Was ich Dir an diesem Tag sonst noch zu sagen habe, habe ich an anderer Stelle in kunstvollerer und würdigerer Form gesagt, als ich es in diesem Brief tun kann, der ja nur ein Begleitschreiben zu dieser Sendung sein soll u. worin ich gar nicht versuchen wollte die mein ganzes Gefühlsleben umspannenden Geburtstagswünsche auszudrücken. Ich weiß, daß Du sie - auch unausgesprochen - als zeitlebens ausgesprochen erkennst und somit gnädig hinnimmst
von Deinem Berg [...]

Ob diese briefliche Anspielung Bergs auf den Beginn des I. Akts die - durch (zitierte) Frage und Antwort struktu­rierte - Konzeption des Schönbergschen Kanons vielleicht unmittelbar angeregt hat, bleibe dahingestellt. Schönberg hat, wie er später an Berg schrieb, den „Lulu"-Prolog mehrfach durchgelesen und war von Originalität und Reichtum der Bergschen Musik tief beeindruckt. Die Widmungs-Abschrift des Prologs enthält jedenfalls die von Schönberg zitierte Frage Alwas (Darf ich eintreten?); das Manuskript - es wird heute in der British Library aufbewahrt - endet mit T. 89, von T. 90 wurde lediglich der Notentext der Partie Schöns, jedoch nicht die Textunterlegung Komm nur ungeniert herein! abgeschrieben; diese hätte Schönberg nur aus Bergs Brief erschließen können. Schönberg jedenfalls übernahm in wörtlichem Zitat nur die Eingangsfrage Alwas und setzte dann anders fort.
Noch in einem anderen Punkt knüpft Schönberg direkt an Bergs Widmungsbrief an. Berg deutet in seinem Brief über die deutlich ausgesprochene Identifizierung seiner eigenen Person mit Alwa hinaus auch eine Identifizierung Schöns mit Schönberg an. Die während der Arbeit an der Oper eingetretene Identifizierung Bergs mit der Figur des Alwa hat bekanntlich zu Änderungen der Wedekindschen Vorlage geführt; so ist Alwa bei Berg, anders als bei Wedekind, Komponist. Eine unscheinbare Änderung betrifft nun auch die in Schönbergs Kanon zitierte Eingangs-Frage Alwas, die in einem frühen Prolog-Entwurf aus dem Jahre 1928 noch dem Dramentext Wedekinds entsprechend Darf man eintreten? lautete; erst durch die spätere Änderung aber ist der in Bergs Widmungsbrief hergestellte persönliche Bezug Berg/Alwa - Schönberg/Schön überhaupt möglich. Schönberg übernimmt diese Beziehungs-Symbolik in seiner Kanontextierung, noch mehr aber in seinem Begleittext - und führt damit wiederum einen Gedanken aus Bergs Brief weiter.
Widmung: Liebster Freund, Kanons sind nun einmal unendlich, sonst ließe ich keinen sooft fragen, auch wenn ich noch so gerne unendlich oft: „Herein“ schreien möchte. Dieser Kanon ist leider unendlich mies und ich hoffe, Du verdirbst Dir an Deinem 50. Geburtstag nicht die Stimmung damit. Warte lieber bis zum 60. oder 70. (bis 100, wie wir sagen).
Dein Arnold Schoenberg

(Okuljar, Tadeusz; Sichardt, Martina: GA, Reihe B, Bd. 18, Teil 1, S. 121-123)

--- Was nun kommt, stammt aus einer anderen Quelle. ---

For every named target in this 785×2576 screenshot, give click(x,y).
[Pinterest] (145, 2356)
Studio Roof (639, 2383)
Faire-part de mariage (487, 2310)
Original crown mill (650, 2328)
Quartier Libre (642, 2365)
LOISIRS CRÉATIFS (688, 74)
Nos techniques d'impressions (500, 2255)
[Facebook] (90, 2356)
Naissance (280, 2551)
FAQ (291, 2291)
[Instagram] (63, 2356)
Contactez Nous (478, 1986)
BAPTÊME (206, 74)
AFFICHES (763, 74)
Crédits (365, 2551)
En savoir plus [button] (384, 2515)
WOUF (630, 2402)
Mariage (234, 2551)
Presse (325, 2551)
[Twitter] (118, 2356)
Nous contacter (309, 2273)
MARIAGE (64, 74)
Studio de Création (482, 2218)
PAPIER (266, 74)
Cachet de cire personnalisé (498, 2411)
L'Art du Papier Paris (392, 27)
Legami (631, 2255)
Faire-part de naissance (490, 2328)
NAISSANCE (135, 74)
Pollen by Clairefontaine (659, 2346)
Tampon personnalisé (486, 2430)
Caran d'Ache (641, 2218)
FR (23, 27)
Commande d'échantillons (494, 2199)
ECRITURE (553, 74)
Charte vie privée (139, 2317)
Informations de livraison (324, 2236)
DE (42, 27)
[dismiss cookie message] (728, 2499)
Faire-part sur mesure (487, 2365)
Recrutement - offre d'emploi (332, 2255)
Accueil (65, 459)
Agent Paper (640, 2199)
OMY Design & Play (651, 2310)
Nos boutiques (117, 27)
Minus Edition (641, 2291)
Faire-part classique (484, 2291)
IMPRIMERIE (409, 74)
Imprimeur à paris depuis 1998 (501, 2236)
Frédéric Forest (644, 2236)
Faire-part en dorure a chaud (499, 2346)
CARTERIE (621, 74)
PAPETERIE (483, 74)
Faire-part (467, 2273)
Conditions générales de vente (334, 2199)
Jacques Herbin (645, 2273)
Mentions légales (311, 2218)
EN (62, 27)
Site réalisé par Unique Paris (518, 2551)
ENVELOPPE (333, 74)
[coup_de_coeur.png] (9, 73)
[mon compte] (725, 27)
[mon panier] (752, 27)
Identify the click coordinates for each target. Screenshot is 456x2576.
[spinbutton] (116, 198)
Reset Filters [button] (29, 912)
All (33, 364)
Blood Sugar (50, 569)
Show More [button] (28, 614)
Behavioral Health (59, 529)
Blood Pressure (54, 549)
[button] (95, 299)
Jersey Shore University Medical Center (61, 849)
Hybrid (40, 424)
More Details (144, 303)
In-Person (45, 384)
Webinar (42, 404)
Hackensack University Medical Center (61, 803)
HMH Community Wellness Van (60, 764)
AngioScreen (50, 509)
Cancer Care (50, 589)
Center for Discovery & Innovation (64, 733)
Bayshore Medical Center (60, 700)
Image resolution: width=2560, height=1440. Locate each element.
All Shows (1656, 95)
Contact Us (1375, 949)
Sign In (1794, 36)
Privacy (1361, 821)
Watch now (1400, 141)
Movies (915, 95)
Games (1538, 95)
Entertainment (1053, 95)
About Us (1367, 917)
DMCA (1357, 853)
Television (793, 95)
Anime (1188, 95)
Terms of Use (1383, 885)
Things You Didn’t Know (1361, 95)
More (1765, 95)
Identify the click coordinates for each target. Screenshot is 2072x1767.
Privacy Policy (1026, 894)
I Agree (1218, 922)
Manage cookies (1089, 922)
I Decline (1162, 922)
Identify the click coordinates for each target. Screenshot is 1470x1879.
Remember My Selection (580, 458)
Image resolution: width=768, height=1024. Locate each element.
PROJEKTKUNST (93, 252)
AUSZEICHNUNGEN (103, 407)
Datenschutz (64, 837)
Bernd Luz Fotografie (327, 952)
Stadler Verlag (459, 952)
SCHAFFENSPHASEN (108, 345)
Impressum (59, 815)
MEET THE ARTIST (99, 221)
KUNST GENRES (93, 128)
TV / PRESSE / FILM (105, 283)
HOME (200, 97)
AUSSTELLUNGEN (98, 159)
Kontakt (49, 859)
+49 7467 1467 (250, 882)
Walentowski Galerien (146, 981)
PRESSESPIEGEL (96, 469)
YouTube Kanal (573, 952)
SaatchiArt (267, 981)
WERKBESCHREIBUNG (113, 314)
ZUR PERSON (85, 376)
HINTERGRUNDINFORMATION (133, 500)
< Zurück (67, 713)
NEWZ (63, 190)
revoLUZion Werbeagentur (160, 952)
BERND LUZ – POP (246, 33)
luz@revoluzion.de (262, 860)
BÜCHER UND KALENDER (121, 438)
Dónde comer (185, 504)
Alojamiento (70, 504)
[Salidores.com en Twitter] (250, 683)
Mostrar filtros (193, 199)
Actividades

Überliefert sind Skizzen und Erste Niederschrift T. 1-6 (A) sowie die Reinschrift (B). (Okuljar, Tadeusz; Sichardt, Martina: GA, Reihe B, Bd. 18, Teil 1, S. 121)

Besetzung: Gemischter Chor
Gattung: Chorwerke --> Kanons und kontrapunktische Sätze
Text:

Text nach GA:

Darf ich entreten?
Du fragst noch?
Sei gegrüßt!
Bringst, Gruß, bringst Ehr', bringst Freude herein!
Wie kannst du fragen?

Übersetzter Text:

Text nach GA:

Darf ich entreten?
Du fragst noch?
Sei gegrüßt!
Bringst, Gruß, bringst Ehr', bringst Freude herein!
Wie kannst du fragen?

beteiligte Personen: Alban Berg (1885-1935) - Widmungsträger(in)
Arnold Schönberg (1874-1951) - Textautor(in)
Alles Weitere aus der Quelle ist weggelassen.